In short, it is my view that once a mortgage is made the Act provides a method for its registration and for the enforcement of its terms. The Act makes no attempt to prescribe the terms upon which parties may voluntarily bind themselves. Hence, striving for "uniformity", the en banc Court has missed the focal point of the panel decision of this controversy. Surely, it does not mean to hold that because an admiralty court is empowered to ascertain and adjudge a deficiency it can thereby impose one which is expressly negated by the contract.
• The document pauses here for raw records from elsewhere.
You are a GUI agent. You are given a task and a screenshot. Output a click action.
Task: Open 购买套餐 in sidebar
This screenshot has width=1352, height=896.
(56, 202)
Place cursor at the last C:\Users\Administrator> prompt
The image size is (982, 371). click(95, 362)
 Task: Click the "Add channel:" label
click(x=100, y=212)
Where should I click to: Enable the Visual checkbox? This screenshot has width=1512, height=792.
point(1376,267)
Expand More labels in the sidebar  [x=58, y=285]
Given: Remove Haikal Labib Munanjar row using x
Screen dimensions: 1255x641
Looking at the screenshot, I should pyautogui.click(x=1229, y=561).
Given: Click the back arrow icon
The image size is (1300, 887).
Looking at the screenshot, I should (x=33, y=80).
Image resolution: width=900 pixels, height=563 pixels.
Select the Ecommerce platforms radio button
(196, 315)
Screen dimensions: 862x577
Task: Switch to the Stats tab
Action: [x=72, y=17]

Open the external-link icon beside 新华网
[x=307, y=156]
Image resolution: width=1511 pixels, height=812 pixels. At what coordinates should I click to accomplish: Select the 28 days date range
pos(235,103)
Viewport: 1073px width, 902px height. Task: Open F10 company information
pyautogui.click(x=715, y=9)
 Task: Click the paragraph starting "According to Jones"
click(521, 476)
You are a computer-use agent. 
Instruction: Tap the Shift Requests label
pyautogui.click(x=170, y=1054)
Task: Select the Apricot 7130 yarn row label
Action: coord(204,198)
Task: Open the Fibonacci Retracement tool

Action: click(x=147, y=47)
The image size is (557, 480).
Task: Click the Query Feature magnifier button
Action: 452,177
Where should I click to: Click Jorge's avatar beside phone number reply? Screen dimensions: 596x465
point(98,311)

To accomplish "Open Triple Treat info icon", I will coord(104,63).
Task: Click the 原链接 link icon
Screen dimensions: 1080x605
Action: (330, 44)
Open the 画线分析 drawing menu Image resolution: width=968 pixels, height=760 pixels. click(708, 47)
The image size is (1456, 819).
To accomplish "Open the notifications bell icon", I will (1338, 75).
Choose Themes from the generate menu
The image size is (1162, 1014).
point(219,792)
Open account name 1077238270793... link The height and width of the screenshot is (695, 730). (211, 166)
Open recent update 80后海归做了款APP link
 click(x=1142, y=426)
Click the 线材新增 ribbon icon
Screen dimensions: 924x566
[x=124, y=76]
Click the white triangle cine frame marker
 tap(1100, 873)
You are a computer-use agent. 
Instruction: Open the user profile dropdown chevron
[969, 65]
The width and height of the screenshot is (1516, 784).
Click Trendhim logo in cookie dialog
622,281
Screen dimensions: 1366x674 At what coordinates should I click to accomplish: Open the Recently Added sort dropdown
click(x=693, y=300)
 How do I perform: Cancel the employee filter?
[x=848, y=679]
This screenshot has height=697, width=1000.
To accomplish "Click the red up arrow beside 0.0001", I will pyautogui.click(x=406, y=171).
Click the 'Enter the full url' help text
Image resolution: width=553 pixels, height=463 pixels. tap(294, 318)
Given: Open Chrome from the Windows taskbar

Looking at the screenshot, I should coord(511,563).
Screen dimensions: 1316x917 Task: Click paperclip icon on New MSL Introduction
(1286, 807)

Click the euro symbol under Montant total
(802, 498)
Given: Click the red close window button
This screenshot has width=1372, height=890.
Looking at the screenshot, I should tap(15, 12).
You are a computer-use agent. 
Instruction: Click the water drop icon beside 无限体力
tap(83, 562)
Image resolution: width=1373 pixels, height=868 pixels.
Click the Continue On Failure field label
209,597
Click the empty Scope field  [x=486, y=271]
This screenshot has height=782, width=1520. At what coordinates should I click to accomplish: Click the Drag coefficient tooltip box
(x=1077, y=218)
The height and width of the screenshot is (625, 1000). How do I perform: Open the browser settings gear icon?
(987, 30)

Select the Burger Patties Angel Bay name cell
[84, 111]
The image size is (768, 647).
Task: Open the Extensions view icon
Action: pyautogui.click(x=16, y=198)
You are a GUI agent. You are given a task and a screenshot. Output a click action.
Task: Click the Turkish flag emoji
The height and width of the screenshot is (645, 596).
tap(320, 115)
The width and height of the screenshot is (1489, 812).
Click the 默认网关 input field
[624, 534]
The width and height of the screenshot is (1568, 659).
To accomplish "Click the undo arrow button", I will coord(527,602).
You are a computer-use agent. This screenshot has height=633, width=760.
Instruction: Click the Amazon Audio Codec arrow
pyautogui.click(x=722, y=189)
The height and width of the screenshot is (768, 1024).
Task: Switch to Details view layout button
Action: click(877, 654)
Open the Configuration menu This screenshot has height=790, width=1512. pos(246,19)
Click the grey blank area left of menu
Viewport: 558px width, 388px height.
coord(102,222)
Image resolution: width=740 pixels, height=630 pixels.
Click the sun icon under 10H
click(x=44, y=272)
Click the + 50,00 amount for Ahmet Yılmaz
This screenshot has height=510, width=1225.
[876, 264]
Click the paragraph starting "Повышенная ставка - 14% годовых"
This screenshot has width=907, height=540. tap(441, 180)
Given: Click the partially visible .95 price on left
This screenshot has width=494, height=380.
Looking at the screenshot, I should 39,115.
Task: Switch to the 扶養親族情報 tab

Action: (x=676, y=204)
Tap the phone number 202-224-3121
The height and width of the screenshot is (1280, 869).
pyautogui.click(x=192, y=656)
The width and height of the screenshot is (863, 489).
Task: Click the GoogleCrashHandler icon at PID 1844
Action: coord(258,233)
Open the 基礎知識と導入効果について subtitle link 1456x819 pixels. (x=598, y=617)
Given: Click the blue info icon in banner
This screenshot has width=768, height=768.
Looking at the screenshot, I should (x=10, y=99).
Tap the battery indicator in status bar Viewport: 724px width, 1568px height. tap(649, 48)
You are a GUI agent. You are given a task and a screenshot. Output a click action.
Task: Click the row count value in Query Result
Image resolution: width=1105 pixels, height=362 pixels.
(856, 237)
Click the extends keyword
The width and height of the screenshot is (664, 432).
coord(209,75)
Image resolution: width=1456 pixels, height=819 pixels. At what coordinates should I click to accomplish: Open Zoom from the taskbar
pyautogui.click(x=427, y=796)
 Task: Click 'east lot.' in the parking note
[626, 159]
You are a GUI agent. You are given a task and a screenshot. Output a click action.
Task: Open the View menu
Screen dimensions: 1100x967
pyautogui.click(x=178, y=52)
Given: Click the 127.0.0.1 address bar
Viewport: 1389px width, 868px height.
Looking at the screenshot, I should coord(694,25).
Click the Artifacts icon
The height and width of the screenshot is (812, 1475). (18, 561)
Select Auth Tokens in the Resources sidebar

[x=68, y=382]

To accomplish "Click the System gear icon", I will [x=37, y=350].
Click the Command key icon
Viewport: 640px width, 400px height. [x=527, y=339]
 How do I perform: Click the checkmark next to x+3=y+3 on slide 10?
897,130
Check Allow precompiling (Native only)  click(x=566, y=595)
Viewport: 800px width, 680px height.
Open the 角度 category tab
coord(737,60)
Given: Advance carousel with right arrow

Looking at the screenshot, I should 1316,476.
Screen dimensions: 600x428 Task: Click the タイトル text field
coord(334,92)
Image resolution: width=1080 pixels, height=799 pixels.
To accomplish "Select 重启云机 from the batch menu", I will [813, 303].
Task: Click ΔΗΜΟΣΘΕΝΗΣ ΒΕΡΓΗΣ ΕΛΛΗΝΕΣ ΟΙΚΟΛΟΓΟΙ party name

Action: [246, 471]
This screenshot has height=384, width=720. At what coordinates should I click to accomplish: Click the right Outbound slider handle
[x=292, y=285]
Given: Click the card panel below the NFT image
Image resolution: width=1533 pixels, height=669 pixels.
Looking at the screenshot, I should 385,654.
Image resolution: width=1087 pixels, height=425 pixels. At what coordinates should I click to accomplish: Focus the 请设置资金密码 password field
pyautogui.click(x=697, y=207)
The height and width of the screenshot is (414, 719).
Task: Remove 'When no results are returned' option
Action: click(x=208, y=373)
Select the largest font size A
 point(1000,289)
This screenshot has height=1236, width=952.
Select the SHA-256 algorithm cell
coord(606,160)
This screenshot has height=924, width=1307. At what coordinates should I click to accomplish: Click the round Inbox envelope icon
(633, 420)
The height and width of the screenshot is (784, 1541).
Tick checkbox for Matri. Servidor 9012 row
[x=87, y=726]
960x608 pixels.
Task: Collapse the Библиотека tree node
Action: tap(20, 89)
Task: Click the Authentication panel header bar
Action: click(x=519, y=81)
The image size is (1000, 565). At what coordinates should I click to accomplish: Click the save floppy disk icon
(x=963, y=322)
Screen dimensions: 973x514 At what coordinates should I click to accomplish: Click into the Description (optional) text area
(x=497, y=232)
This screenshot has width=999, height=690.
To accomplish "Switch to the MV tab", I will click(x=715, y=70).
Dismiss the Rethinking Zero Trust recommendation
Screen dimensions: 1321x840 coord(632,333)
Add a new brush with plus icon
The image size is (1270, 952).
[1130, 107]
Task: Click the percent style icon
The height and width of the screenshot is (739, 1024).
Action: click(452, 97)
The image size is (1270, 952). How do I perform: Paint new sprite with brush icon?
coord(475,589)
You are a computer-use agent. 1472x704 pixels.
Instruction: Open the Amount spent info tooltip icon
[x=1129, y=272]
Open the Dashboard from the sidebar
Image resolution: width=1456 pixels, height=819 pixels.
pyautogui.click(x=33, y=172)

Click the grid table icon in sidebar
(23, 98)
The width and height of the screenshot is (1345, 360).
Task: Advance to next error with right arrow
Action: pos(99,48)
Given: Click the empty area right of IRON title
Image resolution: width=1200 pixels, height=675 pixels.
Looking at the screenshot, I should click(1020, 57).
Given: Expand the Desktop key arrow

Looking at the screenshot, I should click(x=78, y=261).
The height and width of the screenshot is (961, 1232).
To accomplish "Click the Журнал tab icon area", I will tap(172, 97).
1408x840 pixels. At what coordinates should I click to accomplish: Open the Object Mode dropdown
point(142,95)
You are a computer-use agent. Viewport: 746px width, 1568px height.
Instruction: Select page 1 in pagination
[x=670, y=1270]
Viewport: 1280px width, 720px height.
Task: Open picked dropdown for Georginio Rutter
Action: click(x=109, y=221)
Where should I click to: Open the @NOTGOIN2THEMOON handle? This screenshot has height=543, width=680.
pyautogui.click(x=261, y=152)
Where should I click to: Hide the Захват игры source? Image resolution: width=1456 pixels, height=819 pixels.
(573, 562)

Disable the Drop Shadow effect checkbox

Moreover, I flinch from the injustice of the result. If McDermott prevails on the issue of breach of contract, then it is to be permitted not only to keep the vessels but to be paid for them as well (all but a small part of the originally agreed purchase price). Moreover, McDermott keeps all the costly equipment installed by Fish Meal. I think the confirmation of the judicial sale sought should be re-opened. This was not a judicial sale to a third party for value. The mortgagee was the purchaser and it is still before the Court:
I respectfully dissent and, for my part, reiterate all that was said in the original panel opinion.
I am authorized by Judges BELL and AINSWORTH, the other members of the original panel, to say that they join in this dissent.